Thanks for the report!


----------



## HaMm3r (Dec 11, 2006)

Nice!  Thanks for sharing.


----------



## Yoreese (Oct 15, 2009)

May ride out and try to bank fish this weekend.


----------



## tom_in_orl (Dec 9, 2006)

I thought this was interesting. It was in Capt Tom Van Horn's report this week.



> Also, if you do not own a boat or your boat has deep draft, Bruce Fryer of Central Florida Airboat Tours, Central Florida Airboat Tours (407) 321-0753, is offering a water taxi services from the Jolly Gator Fish Camp for twenty dollars. Bruce can deliver you to points from the mouth of Puzzle Lake to Lake Harney and other shad hotspots.


----------



## Canoeman (Jul 23, 2008)

> I thought this was interesting. It was in Capt Tom Van Horn's report this week.
> 
> 
> 
> > Also, if you do not own a boat or your boat has deep draft, Bruce Fryer of Central Florida Airboat Tours, Central Florida Airboat Tours (407) 321-0753, is offering a water taxi services from the Jolly Gator Fish Camp for twenty dollars.  Bruce can deliver you to points from the mouth of Puzzle Lake to Lake Harney and other shad hotspots.

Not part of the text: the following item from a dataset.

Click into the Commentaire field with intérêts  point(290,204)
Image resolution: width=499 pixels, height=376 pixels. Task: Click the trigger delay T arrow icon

Great deal, but it's the fee to come back and pick you up that's killer. ;D


----------



## cal1320 (Jun 6, 2007)

> I thought this was interesting. It was in Capt Tom Van Horn's report this week.
> 
> 
> 
> > Also, if you do not own a boat or your boat has deep draft, Bruce Fryer of Central Florida Airboat Tours, Central Florida Airboat Tours (407) 321-0753, is offering a water taxi services from the Jolly Gator Fish Camp for twenty dollars.  Bruce can deliver you to points from the mouth of Puzzle Lake to Lake Harney and other shad hotspots.


That explains last week when I went down by the Econ. I saw some guy in waders standing on an island with no kayak or boat around. Good way to make extra bucks in this economy.


----------



## hardin083 (Nov 22, 2008)

Nice catch !!  
im headed out in the morning in search of my first shad on fly!! So hopefully ill have a report for everyone!! Ill be fishing around the 46 bridge area!!


----------



## cal1320 (Jun 6, 2007)

Hardin
you have a pm


----------